A peine rentré de son travail, sans avoir le droit de souffler un instant, nous nous installions, lui et moi,
dans le fauteuil de velours vert accolé à la grosse cuisinière et il chantait alors de vieilles chansons populaires transmises de génération en génération.
Malbrough s’en va en guerre, miroton, miroton, mirotaine,
Malbrough s’en va en guerre ne sait quand reviendra,
Ne sait quand reviendra
Ne sait quand reviendra
Sa belle voix m’emmenait dans le sillage de Malbrough. Comme par magie, je m’évadais de la cuisine, devenais la Dame
qui à la tour monte si haut qu’elle peut monter et j’apercevais au loin mon page, mon beau page tout de noir habillé.
Quand Monsieur Malbrough était mort et enterré, je réclamais sans état d’âme une autre chanson et tant pis pour
Malbrough, le page me semblait bien plus à mon goût.
Papa s’exécutait de bonne grâce en enchaînant " Marie clap' sabots " en wallon.
Avé, Marie clap’ sabot
R’trossez ben vos’ cotte
Quand vos irez… houplala
Elle m’intriguait cette mystérieuse Marie clap' sabot, pourquoi devait-elle bien relever sa robe ? Et pour quoi faire
? Quand vos irez, houou ! Comme à chaque fois, je me laissais surprendre et je basculais en arrière dans un éclat de rire.
Maman allait et venait, dressait la table tout en surveillant la cuisson du repas ; mes frères occupés à réaliser un
circuit automobile avec des cubes ne prêtaient pas attention à nous et j’avais la sensation d’avoir Papa pour moi seule.

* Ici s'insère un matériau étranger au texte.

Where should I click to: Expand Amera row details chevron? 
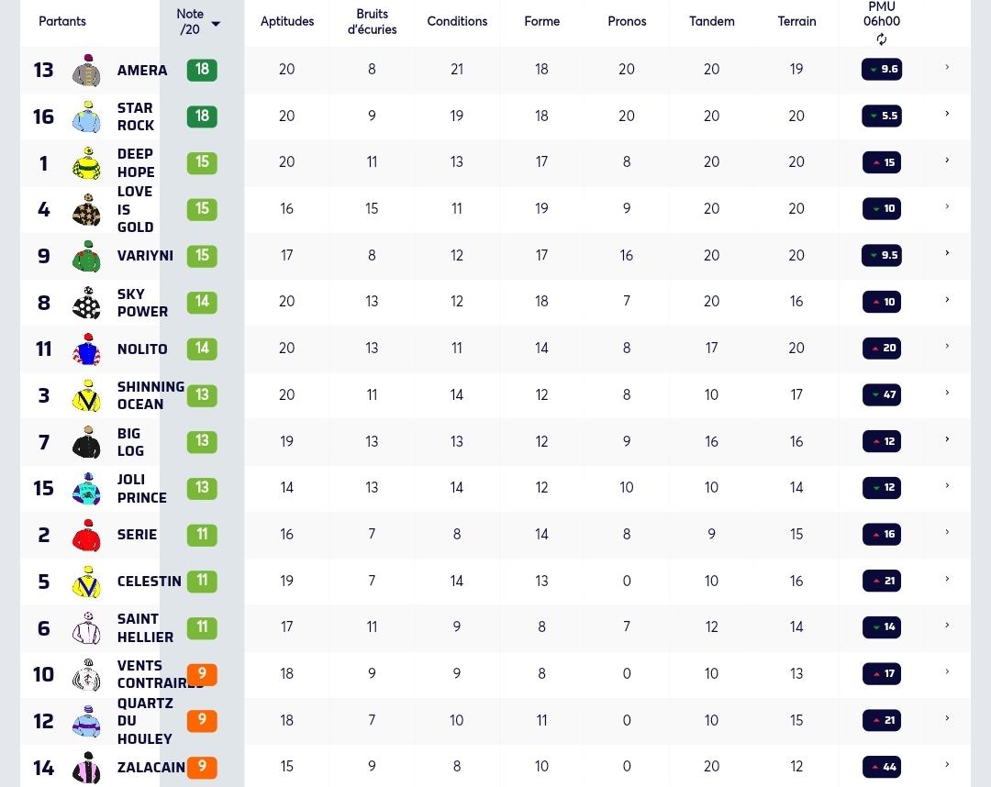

C’était un de ces moments privilégiés où je me sentais princesse parmi les
miens, princesse bientôt secouée par le galop d’un cheval.
A cheval sur mon bidet
Quand il court,
Il fait des pets,
Prout, prout, prout Cadet
Papa écartait les jambes et soutenue par ses mains, je tombais confiante dans le vide.

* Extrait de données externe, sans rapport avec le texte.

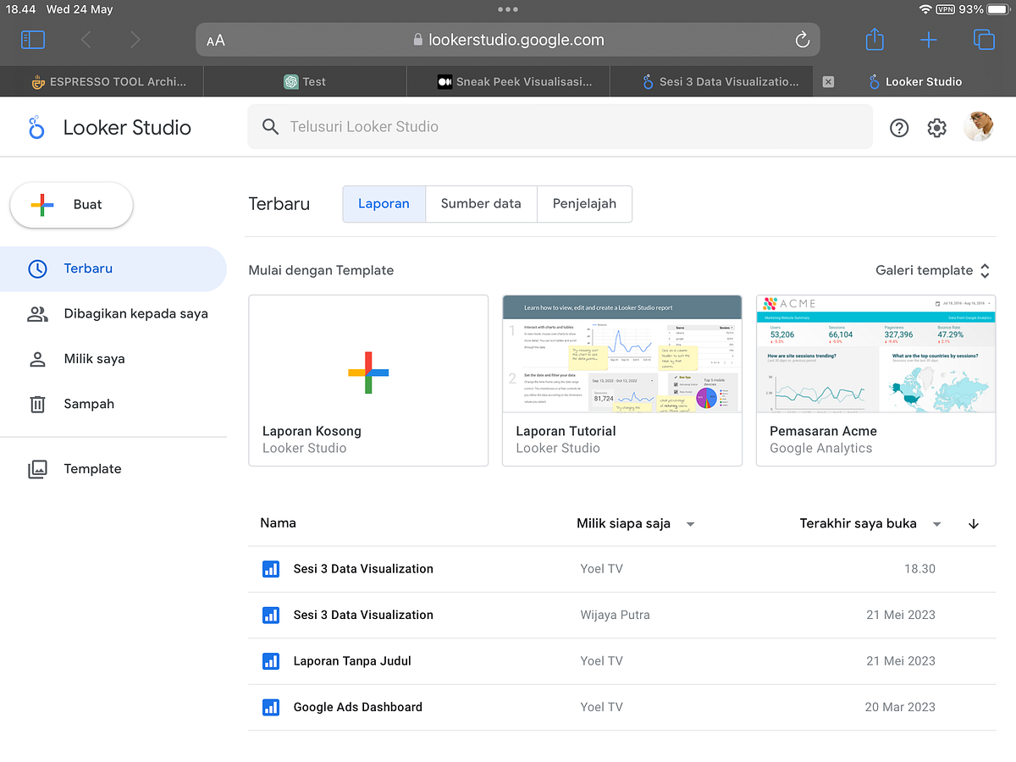Image resolution: width=1016 pixels, height=762 pixels.
Task: Switch to Penjelajah tab
Action: point(584,204)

Mais déjà le repas était servi et les bras passés autour du cou de mon père, l’oreille collée contre sa poitrine, je
ressentais les vibrations de sa voix plus que je n’écoutais une dernière ritournelle
J’ai du bon tabac dans ma tabatière,
J’ai du bon tabac,
Tu n’en auras pas !
Depuis, bien des années se sont écoulées et pour mon bonheur une autre voix grave résonne à mes côtés.